The castle is patterned after a tower that Stokes had seen and admired in the Roman Campagna in Italy. The castle is built of hand-hewn native granite, and the stones were hoisted into place with a hand winch and held in place with rock wedging and clay mortar. The kitchen and dining room were on the first floor, while the second floor contained the living room and the third floor housed two bedrooms. Each of the floors had a fireplace, and the second and third floors each had a balcony. The roof had a battlemented terrace.

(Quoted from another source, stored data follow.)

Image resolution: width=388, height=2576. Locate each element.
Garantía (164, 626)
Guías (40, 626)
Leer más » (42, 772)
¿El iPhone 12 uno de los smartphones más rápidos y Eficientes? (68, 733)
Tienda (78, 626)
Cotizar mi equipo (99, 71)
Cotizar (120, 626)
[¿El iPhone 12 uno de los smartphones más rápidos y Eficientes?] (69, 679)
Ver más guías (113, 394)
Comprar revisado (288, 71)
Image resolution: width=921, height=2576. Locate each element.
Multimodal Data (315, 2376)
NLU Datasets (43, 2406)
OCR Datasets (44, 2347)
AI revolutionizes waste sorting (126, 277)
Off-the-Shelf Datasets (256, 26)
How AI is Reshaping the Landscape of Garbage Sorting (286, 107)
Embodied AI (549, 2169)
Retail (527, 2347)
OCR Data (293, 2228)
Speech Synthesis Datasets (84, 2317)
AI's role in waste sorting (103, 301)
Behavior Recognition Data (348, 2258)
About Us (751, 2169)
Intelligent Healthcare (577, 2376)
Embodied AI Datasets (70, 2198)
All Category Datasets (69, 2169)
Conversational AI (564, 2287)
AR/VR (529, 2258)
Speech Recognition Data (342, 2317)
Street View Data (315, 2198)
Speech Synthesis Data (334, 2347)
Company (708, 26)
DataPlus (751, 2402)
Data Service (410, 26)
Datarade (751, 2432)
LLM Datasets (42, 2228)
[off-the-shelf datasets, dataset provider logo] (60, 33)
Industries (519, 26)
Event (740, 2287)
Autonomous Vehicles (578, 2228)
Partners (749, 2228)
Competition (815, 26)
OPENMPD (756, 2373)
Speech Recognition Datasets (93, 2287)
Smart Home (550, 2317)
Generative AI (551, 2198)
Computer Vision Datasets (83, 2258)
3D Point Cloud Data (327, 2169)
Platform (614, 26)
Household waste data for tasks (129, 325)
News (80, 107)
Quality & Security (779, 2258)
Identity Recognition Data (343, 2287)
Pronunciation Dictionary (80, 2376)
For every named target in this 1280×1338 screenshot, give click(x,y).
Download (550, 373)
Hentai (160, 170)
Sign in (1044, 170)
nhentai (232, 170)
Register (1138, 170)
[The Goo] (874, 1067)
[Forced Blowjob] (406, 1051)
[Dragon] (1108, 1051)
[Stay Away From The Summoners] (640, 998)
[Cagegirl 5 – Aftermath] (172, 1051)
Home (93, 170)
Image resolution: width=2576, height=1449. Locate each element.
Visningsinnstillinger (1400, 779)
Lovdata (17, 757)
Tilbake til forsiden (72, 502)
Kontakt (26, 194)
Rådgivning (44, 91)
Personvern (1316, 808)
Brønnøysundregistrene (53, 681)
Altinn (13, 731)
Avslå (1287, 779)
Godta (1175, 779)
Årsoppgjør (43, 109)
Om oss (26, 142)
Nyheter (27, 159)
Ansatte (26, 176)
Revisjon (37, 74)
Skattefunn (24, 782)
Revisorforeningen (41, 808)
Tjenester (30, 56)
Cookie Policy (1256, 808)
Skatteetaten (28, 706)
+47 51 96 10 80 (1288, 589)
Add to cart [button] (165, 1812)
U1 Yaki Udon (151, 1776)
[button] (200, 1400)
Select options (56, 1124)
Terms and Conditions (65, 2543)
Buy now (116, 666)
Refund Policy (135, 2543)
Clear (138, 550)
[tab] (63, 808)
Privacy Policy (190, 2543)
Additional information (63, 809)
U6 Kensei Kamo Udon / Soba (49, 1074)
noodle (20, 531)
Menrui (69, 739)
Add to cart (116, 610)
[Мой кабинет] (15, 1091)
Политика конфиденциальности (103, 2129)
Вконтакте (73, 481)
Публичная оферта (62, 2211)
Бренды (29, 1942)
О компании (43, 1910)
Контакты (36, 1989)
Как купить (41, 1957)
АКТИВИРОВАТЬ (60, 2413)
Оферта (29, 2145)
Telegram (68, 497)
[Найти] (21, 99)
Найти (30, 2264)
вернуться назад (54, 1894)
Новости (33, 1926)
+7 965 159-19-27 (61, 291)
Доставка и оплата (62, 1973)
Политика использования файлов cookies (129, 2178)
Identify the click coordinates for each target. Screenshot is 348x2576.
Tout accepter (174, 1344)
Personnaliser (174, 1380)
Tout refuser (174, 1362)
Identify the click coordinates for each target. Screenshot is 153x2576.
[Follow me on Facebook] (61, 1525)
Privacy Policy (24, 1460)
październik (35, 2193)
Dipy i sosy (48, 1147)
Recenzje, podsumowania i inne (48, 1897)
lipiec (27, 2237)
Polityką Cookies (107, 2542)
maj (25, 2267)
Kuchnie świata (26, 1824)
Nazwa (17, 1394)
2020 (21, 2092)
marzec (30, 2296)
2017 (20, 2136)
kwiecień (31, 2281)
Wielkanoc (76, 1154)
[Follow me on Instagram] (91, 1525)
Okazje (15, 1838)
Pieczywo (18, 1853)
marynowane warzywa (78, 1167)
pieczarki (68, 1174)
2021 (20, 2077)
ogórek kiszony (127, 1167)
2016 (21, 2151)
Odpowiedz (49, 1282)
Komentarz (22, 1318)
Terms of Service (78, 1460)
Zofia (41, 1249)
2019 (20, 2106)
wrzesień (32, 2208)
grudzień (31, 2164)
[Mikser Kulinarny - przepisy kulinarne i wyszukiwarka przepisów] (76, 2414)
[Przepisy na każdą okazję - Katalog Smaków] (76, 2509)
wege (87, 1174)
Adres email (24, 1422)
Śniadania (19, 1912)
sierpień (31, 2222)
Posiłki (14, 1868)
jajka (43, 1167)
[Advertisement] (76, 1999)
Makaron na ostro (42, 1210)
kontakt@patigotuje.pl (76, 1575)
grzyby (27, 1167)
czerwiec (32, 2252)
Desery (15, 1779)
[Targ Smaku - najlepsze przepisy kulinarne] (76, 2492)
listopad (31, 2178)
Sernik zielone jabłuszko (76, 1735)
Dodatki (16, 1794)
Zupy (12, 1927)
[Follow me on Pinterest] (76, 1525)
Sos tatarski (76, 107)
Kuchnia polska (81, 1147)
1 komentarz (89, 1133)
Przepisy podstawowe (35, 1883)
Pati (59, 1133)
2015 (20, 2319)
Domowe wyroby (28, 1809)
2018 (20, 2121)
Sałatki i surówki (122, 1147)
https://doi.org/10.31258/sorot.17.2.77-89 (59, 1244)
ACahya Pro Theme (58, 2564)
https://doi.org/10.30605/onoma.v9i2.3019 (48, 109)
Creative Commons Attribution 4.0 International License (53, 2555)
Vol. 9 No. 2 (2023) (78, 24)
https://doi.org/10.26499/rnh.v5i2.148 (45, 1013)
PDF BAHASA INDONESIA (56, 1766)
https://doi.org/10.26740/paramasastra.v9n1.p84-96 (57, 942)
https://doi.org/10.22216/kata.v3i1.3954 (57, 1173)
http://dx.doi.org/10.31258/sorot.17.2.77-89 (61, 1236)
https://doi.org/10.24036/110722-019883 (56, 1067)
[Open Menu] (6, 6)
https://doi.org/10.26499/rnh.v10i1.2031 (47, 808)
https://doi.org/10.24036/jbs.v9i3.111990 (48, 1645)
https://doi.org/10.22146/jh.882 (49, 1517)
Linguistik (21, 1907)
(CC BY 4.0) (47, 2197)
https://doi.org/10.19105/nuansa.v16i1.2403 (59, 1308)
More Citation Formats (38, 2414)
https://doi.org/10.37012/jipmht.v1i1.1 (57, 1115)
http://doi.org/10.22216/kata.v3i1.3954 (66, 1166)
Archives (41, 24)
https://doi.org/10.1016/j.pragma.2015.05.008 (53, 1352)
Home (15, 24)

The family occupied the Stokes Castle for a short time. The family traveled west in June 1897 with friends and spent about a month in the castle. They spent a few more days in October 1897. They returned in the summer of 1898, but they sold their mine, the milling equipment, and the castle, and never returned to the town.

Eventually, the castle fell into disrepair until Molly Magee Knudsen, a cousin of Stokes, bought the castle in 1956. The tower was listed on the National Register of Historic Places in 2003. The "Castle" was owned by HW Trapnell of Austin, Nevada and Dunsmuir, California until he died on July 19, 2018. It is now operated by the Austin Historical Society.